## [What the exercise asks]
Before copying, set aside the pictures; then restate exactly the lines from the one with "The image size is (692, 435)." through the last line of the records.

## [Data records]
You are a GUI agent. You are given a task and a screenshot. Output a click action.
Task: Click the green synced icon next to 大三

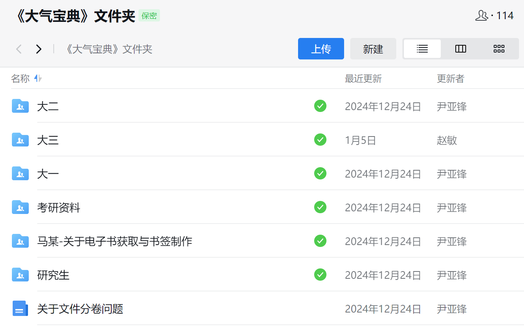(320, 140)
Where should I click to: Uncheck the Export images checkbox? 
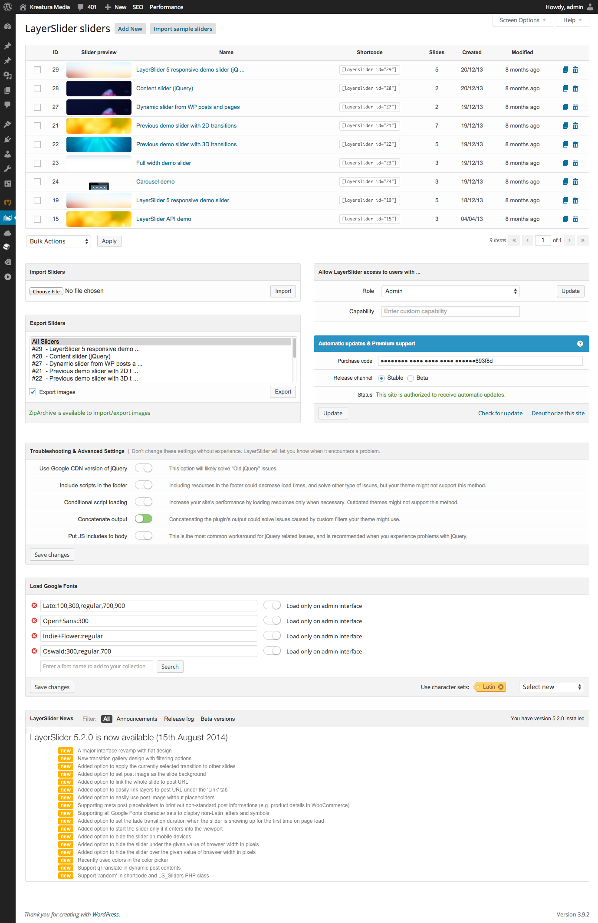tap(33, 392)
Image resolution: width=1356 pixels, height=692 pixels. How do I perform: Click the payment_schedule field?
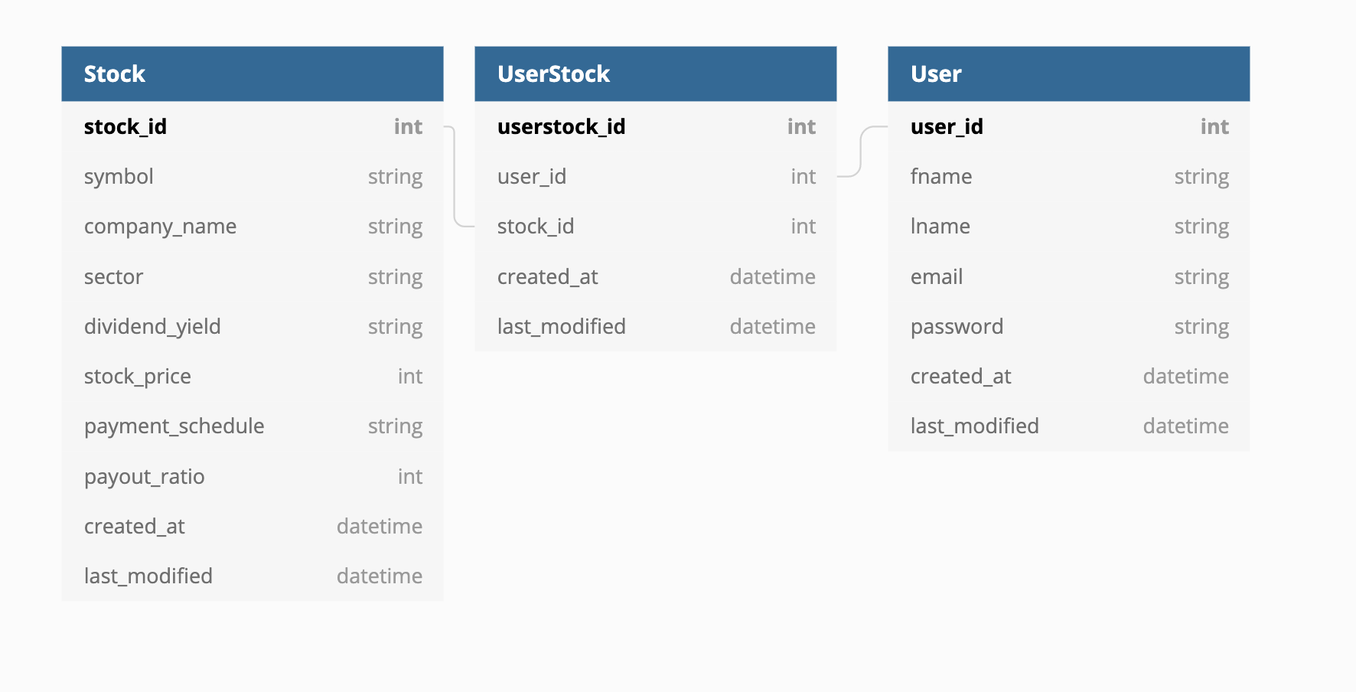click(174, 426)
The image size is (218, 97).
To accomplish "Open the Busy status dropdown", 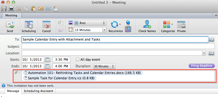I will (90, 23).
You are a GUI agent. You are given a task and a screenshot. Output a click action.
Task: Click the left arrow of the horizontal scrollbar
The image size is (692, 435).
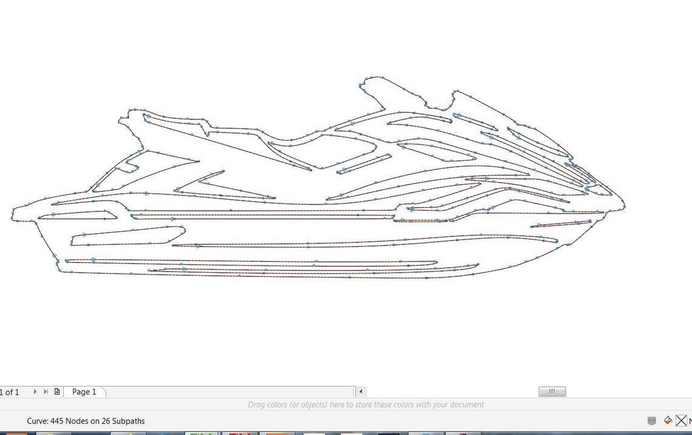[x=361, y=392]
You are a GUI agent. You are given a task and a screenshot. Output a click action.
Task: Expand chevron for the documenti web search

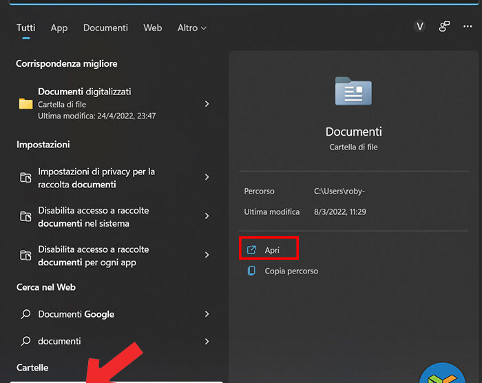(207, 341)
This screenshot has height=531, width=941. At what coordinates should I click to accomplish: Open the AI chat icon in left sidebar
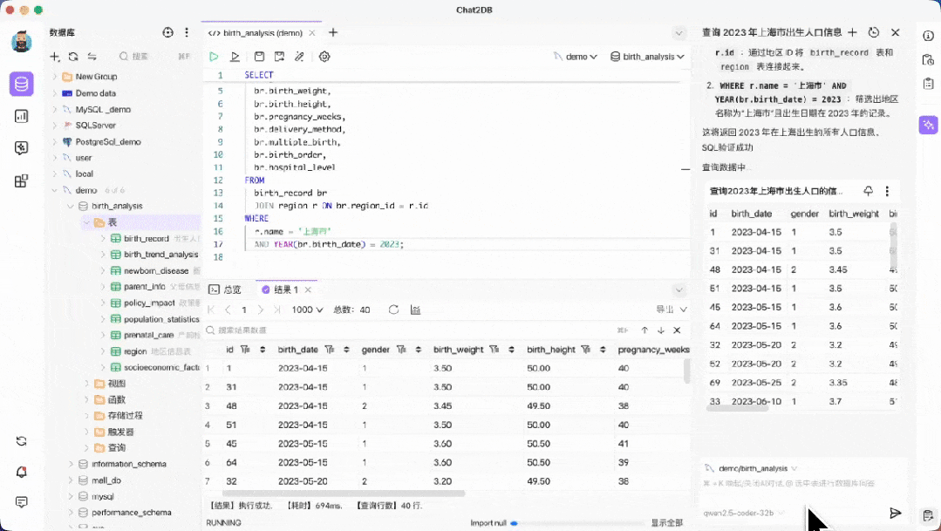coord(22,148)
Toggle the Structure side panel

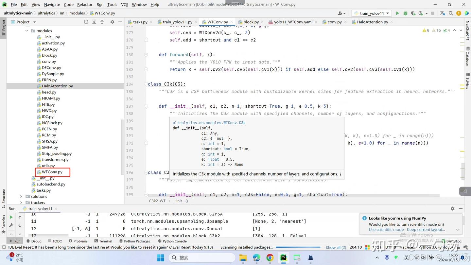click(4, 196)
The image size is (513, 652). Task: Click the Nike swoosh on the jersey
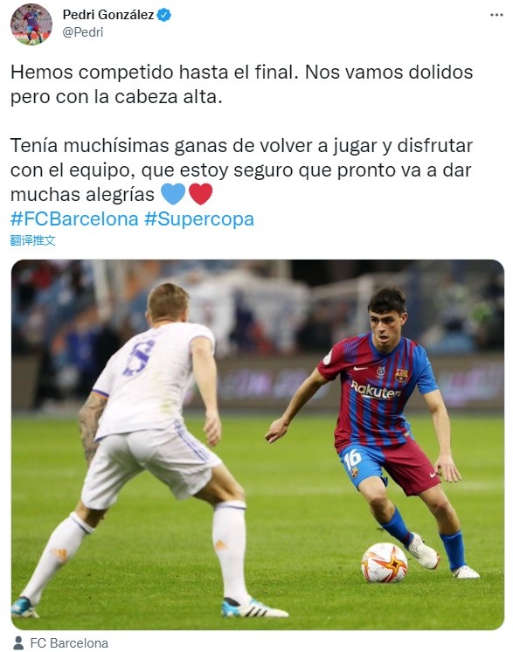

## [Solution for this exercise]
The image size is (692, 435).
[x=361, y=392]
You are a GUI agent. You are given a task and a screenshot. Output a click action.
Task: Expand chevron for the documenti web search

(207, 341)
This screenshot has height=531, width=941. At what coordinates should I click to accomplish: Open the AI chat icon in left sidebar
coord(22,148)
Toggle the Structure side panel

click(4, 196)
The image size is (513, 652). Task: Click the Nike swoosh on the jersey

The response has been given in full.